Con los ojos todavía cerrados una voz me interrumpió:
—¿Olvidaste tus llaves? —preguntó un hombre deteniéndose en la entrada con una sonrisa. Sus ojos eran del color de la tormenta que nos había dejado a ambos completamente empapados.
—No, olvidé cargar un suéter y un paraguas. ¿Vives por aquí? —pregunté temblando.
—Sí, cerca de aquí. No parece que vaya a parar pronto el aguacero. Si no te incomoda, tengo otro suéter en mi mochila —dijo sacando un suéter verde extrañamente seco.
—Tengo frío, creo que no me incomoda —respondí poniéndome el suéter, olía a hierbabuena.
Sonreí y me quedé en silencio observando las hojas que se iban de prisa con el viento.
—Me gustan estas tardes, me hacen creer que se interrumpe el ritmo —dijo mirando el charco formado debajo de él.

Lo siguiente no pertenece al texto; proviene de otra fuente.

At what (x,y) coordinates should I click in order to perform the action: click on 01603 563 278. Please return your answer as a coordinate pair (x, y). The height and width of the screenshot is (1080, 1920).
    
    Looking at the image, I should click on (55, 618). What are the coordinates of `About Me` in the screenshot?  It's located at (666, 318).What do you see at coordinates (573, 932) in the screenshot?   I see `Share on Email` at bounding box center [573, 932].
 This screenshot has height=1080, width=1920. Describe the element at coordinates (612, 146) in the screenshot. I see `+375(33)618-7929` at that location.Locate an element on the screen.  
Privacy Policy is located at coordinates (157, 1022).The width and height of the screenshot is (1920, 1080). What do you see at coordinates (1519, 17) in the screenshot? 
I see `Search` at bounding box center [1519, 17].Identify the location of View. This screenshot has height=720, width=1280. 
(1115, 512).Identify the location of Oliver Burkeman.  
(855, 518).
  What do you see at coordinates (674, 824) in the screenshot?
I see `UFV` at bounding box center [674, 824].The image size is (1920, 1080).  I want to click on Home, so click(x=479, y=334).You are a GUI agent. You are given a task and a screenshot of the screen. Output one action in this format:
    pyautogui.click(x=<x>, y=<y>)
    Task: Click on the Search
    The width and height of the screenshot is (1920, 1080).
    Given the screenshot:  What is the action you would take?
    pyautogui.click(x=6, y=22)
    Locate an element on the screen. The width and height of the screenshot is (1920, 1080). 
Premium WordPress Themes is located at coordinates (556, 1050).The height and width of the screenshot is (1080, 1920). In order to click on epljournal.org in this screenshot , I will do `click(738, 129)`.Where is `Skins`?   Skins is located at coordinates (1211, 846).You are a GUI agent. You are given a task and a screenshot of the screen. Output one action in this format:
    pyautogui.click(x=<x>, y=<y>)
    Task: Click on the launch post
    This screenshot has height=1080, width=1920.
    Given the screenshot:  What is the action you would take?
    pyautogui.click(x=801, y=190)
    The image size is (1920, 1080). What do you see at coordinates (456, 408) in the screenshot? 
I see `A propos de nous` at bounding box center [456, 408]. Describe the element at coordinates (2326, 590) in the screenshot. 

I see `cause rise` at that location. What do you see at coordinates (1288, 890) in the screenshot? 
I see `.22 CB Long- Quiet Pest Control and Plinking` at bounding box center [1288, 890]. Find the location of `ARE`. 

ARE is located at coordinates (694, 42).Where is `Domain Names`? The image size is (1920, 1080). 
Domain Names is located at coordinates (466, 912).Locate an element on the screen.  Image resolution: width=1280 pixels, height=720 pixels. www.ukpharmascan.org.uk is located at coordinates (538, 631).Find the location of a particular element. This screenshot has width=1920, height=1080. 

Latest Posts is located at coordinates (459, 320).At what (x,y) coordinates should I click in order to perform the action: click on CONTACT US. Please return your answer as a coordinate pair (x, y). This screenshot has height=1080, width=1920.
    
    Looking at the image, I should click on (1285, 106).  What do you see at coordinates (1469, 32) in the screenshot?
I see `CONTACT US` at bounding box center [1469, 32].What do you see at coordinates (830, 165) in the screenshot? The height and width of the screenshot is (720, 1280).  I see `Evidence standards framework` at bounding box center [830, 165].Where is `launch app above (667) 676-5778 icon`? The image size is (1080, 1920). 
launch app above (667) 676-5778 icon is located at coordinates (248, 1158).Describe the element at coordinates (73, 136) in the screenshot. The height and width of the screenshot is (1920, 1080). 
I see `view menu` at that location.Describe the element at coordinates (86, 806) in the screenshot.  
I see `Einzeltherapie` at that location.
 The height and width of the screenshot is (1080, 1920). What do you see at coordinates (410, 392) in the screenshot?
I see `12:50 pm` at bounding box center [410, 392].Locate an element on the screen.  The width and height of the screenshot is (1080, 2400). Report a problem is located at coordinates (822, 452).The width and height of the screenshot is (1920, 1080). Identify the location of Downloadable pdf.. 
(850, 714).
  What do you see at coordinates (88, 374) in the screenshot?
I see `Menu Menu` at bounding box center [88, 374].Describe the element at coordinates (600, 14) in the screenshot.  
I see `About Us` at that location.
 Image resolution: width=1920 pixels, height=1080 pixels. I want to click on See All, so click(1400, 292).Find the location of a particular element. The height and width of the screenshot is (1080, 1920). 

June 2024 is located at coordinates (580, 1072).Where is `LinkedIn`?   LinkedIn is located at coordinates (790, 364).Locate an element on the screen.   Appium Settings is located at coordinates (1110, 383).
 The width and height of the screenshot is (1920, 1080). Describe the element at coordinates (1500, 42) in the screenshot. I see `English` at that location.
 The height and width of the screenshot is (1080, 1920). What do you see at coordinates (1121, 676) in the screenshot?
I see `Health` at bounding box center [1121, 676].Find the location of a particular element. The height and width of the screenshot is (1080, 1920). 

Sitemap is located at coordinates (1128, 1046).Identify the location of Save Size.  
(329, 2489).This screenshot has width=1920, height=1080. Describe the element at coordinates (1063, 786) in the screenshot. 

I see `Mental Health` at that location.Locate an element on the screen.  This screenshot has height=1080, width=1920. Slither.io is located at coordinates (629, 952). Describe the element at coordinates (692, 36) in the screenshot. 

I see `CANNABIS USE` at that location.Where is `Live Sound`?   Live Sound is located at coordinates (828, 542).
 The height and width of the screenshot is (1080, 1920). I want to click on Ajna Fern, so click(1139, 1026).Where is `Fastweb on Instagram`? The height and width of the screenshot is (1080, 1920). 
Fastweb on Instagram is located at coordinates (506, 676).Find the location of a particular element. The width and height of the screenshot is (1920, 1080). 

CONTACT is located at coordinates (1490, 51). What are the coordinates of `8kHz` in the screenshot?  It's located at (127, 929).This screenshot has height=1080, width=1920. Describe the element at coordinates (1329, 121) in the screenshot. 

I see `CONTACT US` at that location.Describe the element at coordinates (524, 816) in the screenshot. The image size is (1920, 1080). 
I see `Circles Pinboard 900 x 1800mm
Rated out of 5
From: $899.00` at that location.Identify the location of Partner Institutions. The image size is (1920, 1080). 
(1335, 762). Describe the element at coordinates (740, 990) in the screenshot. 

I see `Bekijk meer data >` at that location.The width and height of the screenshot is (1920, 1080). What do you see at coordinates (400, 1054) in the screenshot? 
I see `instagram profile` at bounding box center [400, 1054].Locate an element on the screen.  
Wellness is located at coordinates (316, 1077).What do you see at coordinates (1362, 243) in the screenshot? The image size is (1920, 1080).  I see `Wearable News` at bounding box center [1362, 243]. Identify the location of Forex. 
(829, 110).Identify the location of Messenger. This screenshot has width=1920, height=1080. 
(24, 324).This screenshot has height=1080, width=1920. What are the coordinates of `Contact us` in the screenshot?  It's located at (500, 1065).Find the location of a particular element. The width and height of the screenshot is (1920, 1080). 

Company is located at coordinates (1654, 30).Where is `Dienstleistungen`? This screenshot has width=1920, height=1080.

—También me gustan estas tardes, con esta pausa pude escuchar los pájaros que viven sobre estos árboles. Como ese de ahí. —le dije apuntando un pequeño nido posado en la rama del árbol frente a la casa, del cual salió un pájaro de color azul.
Al compás de la lluvia se abrieron las nubes en el cielo y un rayo de sol iluminó su cara. El joven cerró los ojos y yo lo observé.
—Parece que el sol quiere que me seque antes que tú —dijo riéndose.
—No importa, me viene bien un poco de agua —le dije sonriendo. El cielo comenzaba a despejarse cuando me preguntó:
—¿Te puedo invitar una taza de té una vez que estemos limpios y secos? —dijo mientras me extendía su mano al levantarse.
—Sí, nos vendría bien una taza de té caliente —respondí con la curiosidad de saber qué pasaría después.
Llegó la calma en el atardecer; de las hojas caías las últimas gotas. Durante el camino a casa hablamos como si no fuéramos dos extraños que se acababan de conocer bajo el techo de una casa en una tarde lluviosa de verano. Quise tomar su mano y saber si también estaba temblando, aunque esta vez por algo más que el frío.
Saqué la llave para abrir la puerta, y estaba sonriendo cuando me dijo:
—¿Te puedo ver aquí dentro de unas horas?. Creo que ya estoy ansioso por esa taza de té. Su cabello estaba despeinado, aunque no ocultaba el brillo peculiar de sus grandes ojos azules.
—También yo lo estoy. Le estreché la mano como despedida y al cerrar la puerta comprendí hasta donde una tarde lluviosa puede llegar a interrumpir el ritmo acostumbrado de la vida.